Data entries:
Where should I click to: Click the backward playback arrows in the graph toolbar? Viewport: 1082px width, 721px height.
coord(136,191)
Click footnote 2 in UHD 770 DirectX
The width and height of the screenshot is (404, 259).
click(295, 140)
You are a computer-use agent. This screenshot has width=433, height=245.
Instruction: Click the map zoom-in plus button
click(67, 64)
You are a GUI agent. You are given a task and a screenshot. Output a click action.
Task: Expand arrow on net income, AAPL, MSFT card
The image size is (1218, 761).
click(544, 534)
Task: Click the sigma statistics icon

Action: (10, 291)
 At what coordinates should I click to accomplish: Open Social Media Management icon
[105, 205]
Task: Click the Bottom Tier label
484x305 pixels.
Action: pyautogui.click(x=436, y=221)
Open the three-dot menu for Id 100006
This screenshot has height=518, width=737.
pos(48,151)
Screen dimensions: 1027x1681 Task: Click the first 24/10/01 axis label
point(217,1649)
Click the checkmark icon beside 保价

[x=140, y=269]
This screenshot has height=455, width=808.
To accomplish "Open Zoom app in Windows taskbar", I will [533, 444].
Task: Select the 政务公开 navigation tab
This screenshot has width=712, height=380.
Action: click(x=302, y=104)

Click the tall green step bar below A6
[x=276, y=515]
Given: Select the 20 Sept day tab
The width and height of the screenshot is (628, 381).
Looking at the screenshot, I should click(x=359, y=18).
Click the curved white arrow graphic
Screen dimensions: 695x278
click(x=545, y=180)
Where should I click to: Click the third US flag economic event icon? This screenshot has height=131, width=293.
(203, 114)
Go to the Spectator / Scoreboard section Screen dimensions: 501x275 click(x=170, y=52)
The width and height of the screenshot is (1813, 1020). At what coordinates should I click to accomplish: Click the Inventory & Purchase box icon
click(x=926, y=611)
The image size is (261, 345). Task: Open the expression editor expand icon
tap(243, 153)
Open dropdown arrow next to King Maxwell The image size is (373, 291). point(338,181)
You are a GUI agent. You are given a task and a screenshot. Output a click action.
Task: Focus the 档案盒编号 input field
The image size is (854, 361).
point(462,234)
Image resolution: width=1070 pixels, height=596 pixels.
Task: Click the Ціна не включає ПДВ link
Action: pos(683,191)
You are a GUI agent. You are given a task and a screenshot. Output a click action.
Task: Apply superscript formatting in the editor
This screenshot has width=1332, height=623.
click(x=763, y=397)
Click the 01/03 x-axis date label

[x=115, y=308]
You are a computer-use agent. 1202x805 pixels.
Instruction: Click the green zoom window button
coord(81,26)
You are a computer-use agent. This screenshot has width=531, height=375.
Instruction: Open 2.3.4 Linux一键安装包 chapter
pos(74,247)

◆ **Aim of the exercise**: Copy out the lines in the records above, starting with the line that contains "Task: Click the sigma statistics icon" and going on through the line that contains "[x=276, y=515]".

◆ **Result of this task**:
Task: Click the sigma statistics icon

Action: (10, 291)
 At what coordinates should I click to accomplish: Open Social Media Management icon
[105, 205]
Task: Click the Bottom Tier label
484x305 pixels.
Action: pyautogui.click(x=436, y=221)
Open the three-dot menu for Id 100006
This screenshot has height=518, width=737.
pos(48,151)
Screen dimensions: 1027x1681 Task: Click the first 24/10/01 axis label
point(217,1649)
Click the checkmark icon beside 保价

[x=140, y=269]
This screenshot has height=455, width=808.
To accomplish "Open Zoom app in Windows taskbar", I will [533, 444].
Task: Select the 政务公开 navigation tab
This screenshot has width=712, height=380.
Action: click(x=302, y=104)

Click the tall green step bar below A6
[x=276, y=515]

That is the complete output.